> [Material shown]:
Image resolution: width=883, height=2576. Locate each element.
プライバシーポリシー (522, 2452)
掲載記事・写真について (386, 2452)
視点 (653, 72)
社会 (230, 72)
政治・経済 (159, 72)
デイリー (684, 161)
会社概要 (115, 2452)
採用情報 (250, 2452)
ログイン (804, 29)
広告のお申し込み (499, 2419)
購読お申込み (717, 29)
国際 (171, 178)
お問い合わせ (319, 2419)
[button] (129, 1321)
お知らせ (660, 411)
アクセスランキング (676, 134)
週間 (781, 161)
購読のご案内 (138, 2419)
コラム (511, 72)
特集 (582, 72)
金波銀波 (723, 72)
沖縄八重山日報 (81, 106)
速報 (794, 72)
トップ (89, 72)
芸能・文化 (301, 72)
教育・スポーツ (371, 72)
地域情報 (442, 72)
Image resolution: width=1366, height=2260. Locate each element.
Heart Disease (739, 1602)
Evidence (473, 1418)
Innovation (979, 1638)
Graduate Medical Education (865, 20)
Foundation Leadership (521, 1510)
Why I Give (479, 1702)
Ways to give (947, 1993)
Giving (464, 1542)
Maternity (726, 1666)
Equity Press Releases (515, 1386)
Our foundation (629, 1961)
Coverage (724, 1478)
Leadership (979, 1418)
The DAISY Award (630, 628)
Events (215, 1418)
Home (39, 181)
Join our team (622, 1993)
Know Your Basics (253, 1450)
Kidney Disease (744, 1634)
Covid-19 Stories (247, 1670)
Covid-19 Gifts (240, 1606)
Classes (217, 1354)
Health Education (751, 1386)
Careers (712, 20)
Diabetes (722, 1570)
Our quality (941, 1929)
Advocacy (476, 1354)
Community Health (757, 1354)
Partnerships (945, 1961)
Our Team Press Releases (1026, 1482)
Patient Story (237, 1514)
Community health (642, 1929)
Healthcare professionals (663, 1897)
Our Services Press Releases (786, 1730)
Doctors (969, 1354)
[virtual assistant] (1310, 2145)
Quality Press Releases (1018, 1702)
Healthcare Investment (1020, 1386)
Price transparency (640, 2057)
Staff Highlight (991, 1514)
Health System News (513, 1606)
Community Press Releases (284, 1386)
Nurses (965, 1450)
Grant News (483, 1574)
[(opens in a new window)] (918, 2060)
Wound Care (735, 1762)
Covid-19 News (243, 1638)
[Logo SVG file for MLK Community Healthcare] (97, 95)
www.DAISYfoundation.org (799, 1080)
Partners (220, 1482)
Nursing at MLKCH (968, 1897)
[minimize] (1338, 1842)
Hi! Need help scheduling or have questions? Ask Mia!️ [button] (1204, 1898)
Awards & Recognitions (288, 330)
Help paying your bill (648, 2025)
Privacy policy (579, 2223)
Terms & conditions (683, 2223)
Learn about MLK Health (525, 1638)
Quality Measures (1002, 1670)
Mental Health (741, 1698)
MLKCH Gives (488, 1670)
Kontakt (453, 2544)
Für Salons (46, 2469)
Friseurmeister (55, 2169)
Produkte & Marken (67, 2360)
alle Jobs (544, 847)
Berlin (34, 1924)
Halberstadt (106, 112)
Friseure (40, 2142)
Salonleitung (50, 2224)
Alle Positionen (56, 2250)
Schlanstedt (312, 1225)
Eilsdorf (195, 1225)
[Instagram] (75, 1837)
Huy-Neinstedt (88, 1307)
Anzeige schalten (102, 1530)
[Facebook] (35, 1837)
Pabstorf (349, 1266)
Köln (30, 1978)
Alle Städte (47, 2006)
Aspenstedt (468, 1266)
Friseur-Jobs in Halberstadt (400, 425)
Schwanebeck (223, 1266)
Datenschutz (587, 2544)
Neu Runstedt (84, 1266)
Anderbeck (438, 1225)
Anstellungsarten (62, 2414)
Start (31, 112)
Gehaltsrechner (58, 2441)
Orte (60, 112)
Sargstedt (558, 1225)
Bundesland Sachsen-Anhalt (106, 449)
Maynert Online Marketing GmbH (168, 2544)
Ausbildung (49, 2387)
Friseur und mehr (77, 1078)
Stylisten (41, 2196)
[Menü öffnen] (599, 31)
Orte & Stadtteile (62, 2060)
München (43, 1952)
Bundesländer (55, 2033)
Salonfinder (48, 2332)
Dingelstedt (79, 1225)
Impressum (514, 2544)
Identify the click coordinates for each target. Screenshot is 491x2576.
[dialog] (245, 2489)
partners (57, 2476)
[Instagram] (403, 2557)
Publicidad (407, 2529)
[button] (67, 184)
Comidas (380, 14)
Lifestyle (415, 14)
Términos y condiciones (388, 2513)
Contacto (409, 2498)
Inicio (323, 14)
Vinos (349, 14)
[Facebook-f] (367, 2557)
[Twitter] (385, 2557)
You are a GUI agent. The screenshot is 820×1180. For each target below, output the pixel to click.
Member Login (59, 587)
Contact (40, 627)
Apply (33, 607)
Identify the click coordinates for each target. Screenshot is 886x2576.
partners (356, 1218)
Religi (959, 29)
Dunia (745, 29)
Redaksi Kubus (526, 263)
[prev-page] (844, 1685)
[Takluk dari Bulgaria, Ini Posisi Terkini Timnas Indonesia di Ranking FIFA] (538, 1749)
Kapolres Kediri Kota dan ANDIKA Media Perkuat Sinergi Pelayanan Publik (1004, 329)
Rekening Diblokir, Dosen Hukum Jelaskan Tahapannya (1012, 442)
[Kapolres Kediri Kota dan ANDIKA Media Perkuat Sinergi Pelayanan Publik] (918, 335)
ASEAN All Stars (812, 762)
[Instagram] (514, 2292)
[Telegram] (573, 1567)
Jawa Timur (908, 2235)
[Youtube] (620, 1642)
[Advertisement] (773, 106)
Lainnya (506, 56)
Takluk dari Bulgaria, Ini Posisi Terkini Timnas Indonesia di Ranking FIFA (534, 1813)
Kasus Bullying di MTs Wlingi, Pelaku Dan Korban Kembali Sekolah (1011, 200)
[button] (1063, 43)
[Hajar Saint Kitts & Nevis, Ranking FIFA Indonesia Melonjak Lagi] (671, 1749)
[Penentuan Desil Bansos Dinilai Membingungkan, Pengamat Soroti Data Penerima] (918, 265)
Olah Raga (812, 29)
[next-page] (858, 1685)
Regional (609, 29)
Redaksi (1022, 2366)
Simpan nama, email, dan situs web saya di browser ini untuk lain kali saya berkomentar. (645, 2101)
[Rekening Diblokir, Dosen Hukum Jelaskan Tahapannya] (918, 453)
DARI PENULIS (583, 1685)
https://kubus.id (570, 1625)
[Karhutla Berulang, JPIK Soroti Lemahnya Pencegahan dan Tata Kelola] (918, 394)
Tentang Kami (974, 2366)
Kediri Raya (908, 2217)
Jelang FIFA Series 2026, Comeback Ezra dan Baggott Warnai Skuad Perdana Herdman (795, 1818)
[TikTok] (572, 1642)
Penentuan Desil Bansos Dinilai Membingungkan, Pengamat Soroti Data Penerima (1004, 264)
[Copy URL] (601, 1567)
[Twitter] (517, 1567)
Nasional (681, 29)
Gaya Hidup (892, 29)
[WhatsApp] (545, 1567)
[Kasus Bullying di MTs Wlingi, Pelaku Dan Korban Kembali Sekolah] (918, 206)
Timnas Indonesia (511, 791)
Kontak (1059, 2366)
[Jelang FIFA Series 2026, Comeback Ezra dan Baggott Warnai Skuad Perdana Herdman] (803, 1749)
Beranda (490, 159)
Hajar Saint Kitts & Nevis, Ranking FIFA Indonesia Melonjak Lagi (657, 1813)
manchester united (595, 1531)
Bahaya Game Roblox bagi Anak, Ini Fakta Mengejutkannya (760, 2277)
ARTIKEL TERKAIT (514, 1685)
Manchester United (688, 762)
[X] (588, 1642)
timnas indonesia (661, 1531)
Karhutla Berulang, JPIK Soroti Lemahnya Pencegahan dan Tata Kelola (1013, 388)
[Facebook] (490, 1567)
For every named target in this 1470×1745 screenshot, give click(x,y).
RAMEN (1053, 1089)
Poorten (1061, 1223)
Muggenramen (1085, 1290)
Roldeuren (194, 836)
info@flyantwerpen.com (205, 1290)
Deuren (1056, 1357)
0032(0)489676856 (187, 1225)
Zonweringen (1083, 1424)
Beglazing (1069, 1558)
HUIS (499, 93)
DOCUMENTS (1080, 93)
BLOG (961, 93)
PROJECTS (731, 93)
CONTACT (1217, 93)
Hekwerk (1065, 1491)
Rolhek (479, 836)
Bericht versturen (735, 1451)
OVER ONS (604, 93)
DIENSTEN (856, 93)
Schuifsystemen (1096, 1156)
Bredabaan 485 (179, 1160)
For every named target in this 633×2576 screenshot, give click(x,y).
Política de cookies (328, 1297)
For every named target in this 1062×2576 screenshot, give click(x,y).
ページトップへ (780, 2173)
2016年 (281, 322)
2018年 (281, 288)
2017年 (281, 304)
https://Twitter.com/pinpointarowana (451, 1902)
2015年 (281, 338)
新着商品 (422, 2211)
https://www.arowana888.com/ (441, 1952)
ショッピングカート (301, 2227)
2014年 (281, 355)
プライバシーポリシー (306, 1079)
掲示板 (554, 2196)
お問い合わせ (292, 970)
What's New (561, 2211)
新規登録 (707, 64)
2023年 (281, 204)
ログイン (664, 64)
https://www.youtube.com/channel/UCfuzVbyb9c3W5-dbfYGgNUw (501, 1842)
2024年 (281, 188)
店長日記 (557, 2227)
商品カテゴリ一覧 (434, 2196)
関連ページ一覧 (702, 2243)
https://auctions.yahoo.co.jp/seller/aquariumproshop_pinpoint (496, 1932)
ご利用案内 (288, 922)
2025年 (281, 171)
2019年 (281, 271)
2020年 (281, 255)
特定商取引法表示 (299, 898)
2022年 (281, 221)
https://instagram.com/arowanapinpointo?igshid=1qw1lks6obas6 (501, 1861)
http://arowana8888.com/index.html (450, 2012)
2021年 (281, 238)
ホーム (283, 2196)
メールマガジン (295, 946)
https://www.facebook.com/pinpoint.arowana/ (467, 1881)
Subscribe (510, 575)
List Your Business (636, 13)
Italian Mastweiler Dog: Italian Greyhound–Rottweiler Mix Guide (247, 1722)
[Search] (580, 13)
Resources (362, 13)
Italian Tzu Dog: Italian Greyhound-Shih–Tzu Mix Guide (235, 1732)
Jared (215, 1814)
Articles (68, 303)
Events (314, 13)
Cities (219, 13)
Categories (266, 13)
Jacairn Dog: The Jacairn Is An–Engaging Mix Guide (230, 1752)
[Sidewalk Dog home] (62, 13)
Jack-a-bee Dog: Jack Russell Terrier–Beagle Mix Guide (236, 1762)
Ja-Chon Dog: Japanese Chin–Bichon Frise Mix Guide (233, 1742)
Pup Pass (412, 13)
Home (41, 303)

> [What is required]: Copy out, word for word, the part of the entries above that begins at the line with "Careers (712, 20)" and ends at the line with "Wound Care (735, 1762)", including both.

> [Written reply]:
Careers (712, 20)
Diabetes (722, 1570)
Our quality (941, 1929)
Advocacy (476, 1354)
Community Health (757, 1354)
Partnerships (945, 1961)
Our Team Press Releases (1026, 1482)
Patient Story (237, 1514)
Community health (642, 1929)
Healthcare professionals (663, 1897)
Our Services Press Releases (786, 1730)
Doctors (969, 1354)
[virtual assistant] (1310, 2145)
Quality Press Releases (1018, 1702)
Healthcare Investment (1020, 1386)
Price transparency (640, 2057)
Staff Highlight (991, 1514)
Health System News (513, 1606)
Community Press Releases (284, 1386)
Nurses (965, 1450)
Grant News (483, 1574)
[(opens in a new window)] (918, 2060)
Wound Care (735, 1762)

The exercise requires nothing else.